Why You Need Symantec DLP Endpoint to Protect Data in the Cloud

In the early days of corporate computing, the saying went, a CIO would not be fired for putting all of their eggs in one large basket. Truth be told, the “one-throat-to-choke” approach has never disappeared, but these days most enterprises have multiple go-to vendors because they seek best-of-breed solutions and they built this out over time.

Likewise, in the cyber security realm, there’s a tremendous push to deploy Secure Access Service Edge (SASE) for its cloud-native and comprehensive enterprise protections, but there’s no one-size-fits-every-use-case solution in the market. And while SASE is a rapidly maturing category, many enterprises overlook the key endpoint use cases that are critical to protect their data-in-use. After all, every interaction with the cloud involves an endpoint.

Consider this important endpoint DLP scenario. A growing number of cloud services are implementing TLS with certificate pinning to secure communication with their users. As a result, traditional network-based security enforcement points (secure web gateways, firewalls, IPS systems, etc.) can no longer decrypt and scan traffic to these cloud services, rendering them effectively opaque. This means such enforcement points are unable to prevent users from uploading sensitive content to these cloud services, including content containing PII covered by various regulatory regimes.

That’s a noteworthy loophole for organizations concerned about issues such as losing control of their intellectual property, potential breaches of regulatory compliance or adherence to privacy laws.

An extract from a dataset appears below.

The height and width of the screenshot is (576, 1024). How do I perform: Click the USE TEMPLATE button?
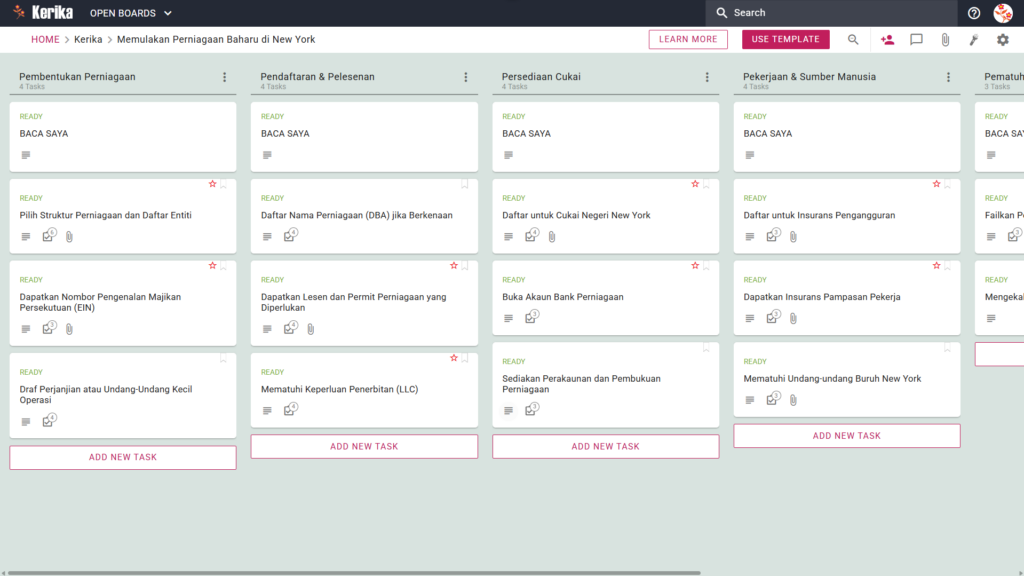click(786, 39)
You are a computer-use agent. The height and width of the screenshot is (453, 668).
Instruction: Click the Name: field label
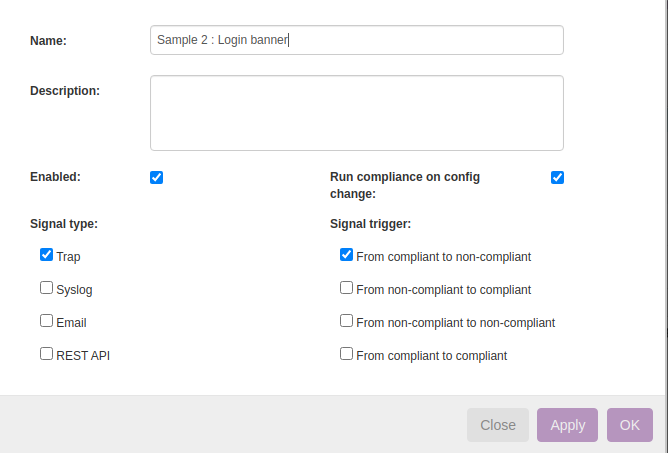pos(48,41)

Symantec DLP on the Endpoint

In past years, the rapid shift of enterprise apps from on-premises systems to cloud-based services has caused more sensitive data to become vulnerable to misplacement or accidental exposure by inexperienced cloud users. No doubt the cloud is now the most important data loss vector. Discovery can happen in several ways, but cloud services that implement certificate pinning prevent that discovery from occurring while data is in transit.

DLP enforcement often happens with data in motion—passing through a proxy or another network component, which sends it to DLP for scanning. While Symantec technologies support this workflow, we also believe it’s important to have an option to perform deep content inspection of all network communications to capture, analyze and if necessary block sensitive content at network egress points. In SASE architectures a lot of that enforcement and scanning is performed in transit as data moves from one location to another. Without an endpoint presence to augment inspections, however, some options are unavailable to SASE. 

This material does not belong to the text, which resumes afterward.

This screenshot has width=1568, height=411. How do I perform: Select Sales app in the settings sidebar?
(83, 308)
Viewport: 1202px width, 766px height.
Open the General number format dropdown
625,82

Symantec DLP provides comprehensive coverage from a single control point. It can monitor all activities and it knows the context and content of the file. It does not matter whether an application is using encryption or certificate pinning, because the DLP endpoint agent can comprehensively inspect the content before it is handed over to the application.

You Can’t Protect What You Can’t See

Symantec DLP has excellent content-aware detection capabilities, both on the endpoint and in the cloud, and this is a strength that cannot be overemphasized. This powerful detection enables the discovery of sensitive data—structured or unstructured—in virtually any location or file format.  Content matching, which employs keywords, patterns and properties, along with exact data matching, (the detection of data through fingerprinting or indexing structured data sources) further enhance our leading detection capabilities.

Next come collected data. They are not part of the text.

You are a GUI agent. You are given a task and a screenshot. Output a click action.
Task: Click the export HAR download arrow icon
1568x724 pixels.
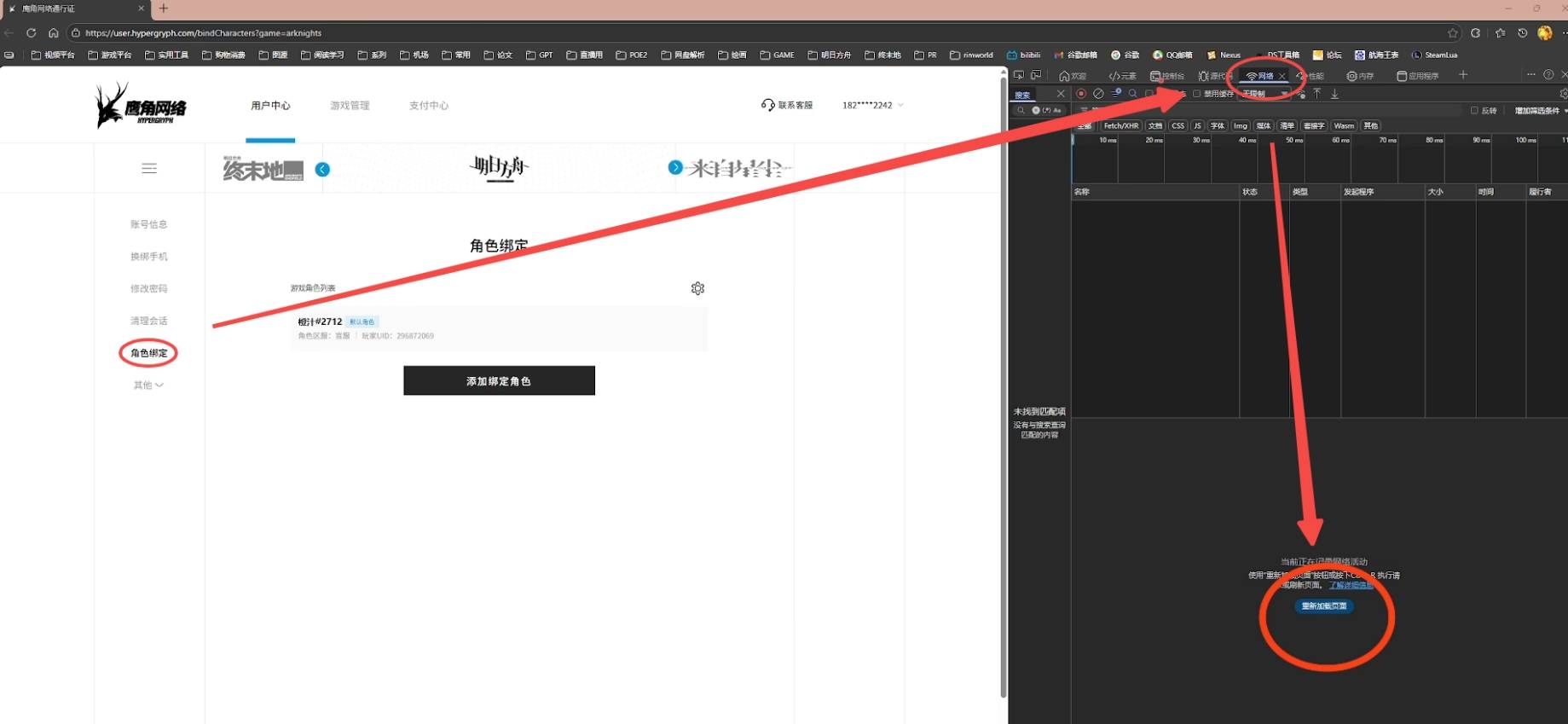coord(1334,94)
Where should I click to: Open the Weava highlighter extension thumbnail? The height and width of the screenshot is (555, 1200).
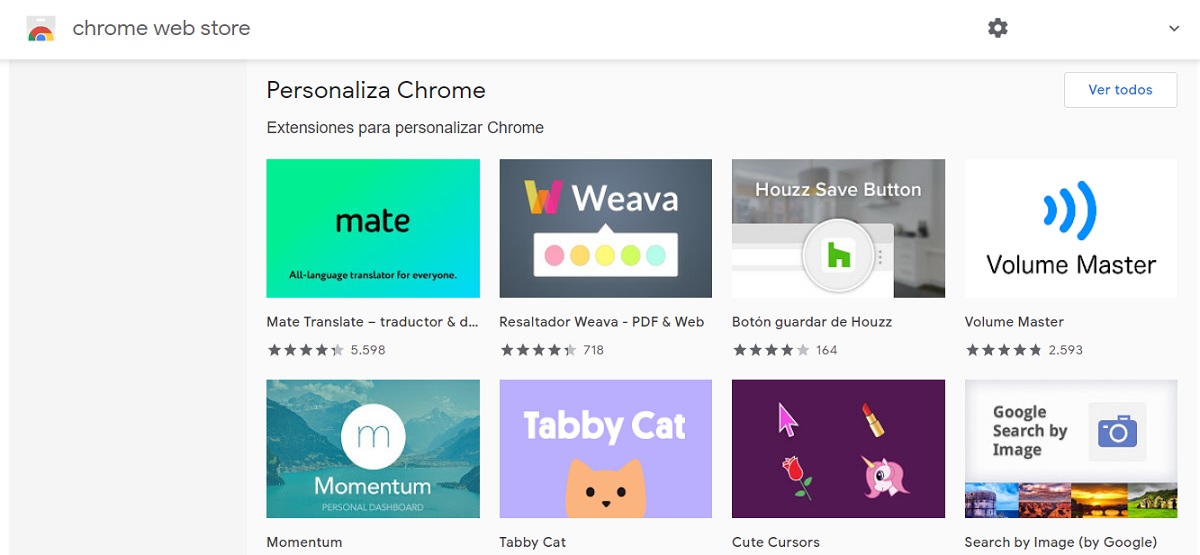605,228
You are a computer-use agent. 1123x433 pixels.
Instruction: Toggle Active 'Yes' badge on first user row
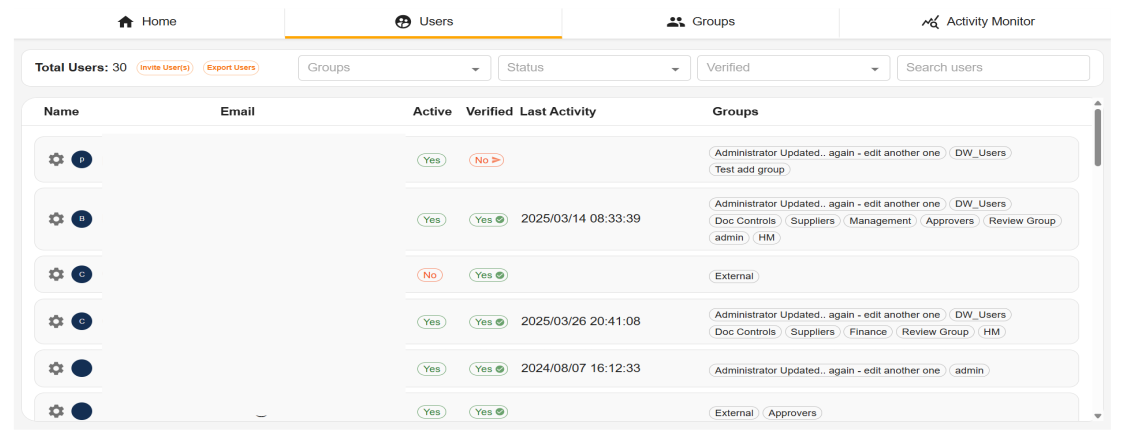431,160
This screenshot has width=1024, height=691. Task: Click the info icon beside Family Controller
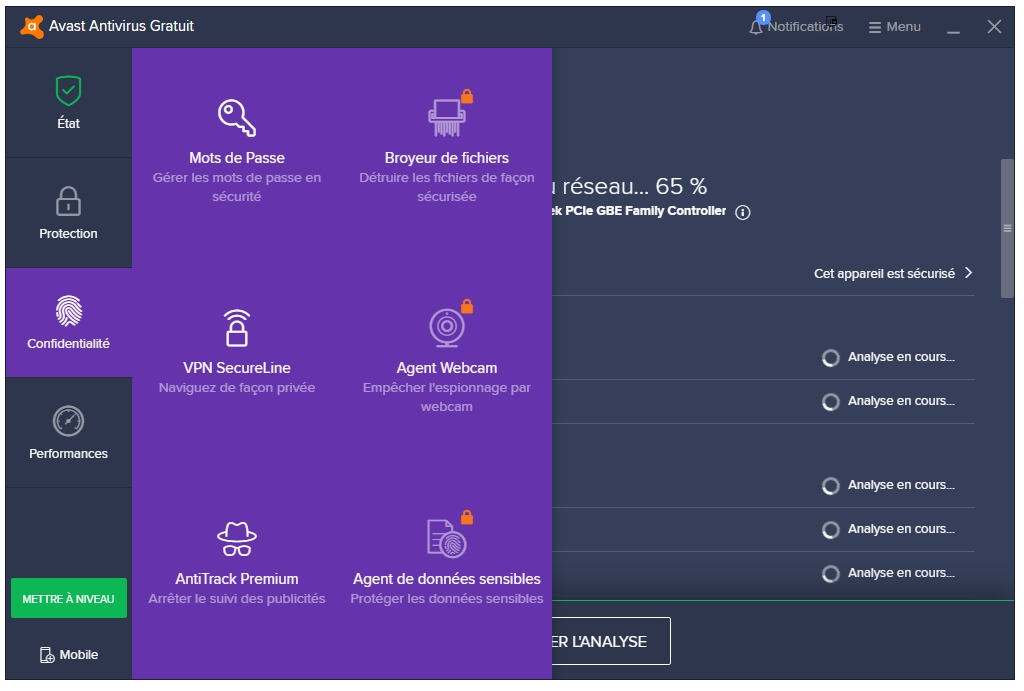[x=743, y=212]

As our customers' way of working have evolved, so has Symantec DLP.  Smart devices make it so convenient to send images and PDFs, and Symantec DLP detects text embedded in images or PDFs.  Of course, a key litmus test for these DLP capabilities is whether they can protect sensitive data without impacting the workflow of busy business users. Symantec enables organizations to extend DLP detection, policies and workflows to cloud apps through integration with Symantec CloudSOC (CASB).

Data-Centric SASE is the Future

SASE is predicted to grow “by more than a factor of five between 2020 and 2025,” reports Dark Reading. It is the new paradigm for cyber defenses. The article cites Chris DePuy, 650 Group founder and analyst, in a passage that states, “It’s difficult to go to a single vendor and get a full SASE system that works in conjunction with your existing security and networking systems.”

We are proud to offer customers an Integrated Cyber Defense strategy that helps them implement many aspects of a SASE system that provides enterprise grade network and data security controls.  Armed with this intelligence, appropriate monitoring and data protection controls can be put in place, reducing the risk of sensitive data loss bypassing cloud based detection systems, and ultimately reducing your overall risk.

It may be tempting to believe that a SASE strategy is as simple as deploying a cloud secure web proxy—or even just a cloud firewall.  However, as you consider the data protection risks, you realize you need a robust, encompassing solution to deliver on a data-centric SASE outcome.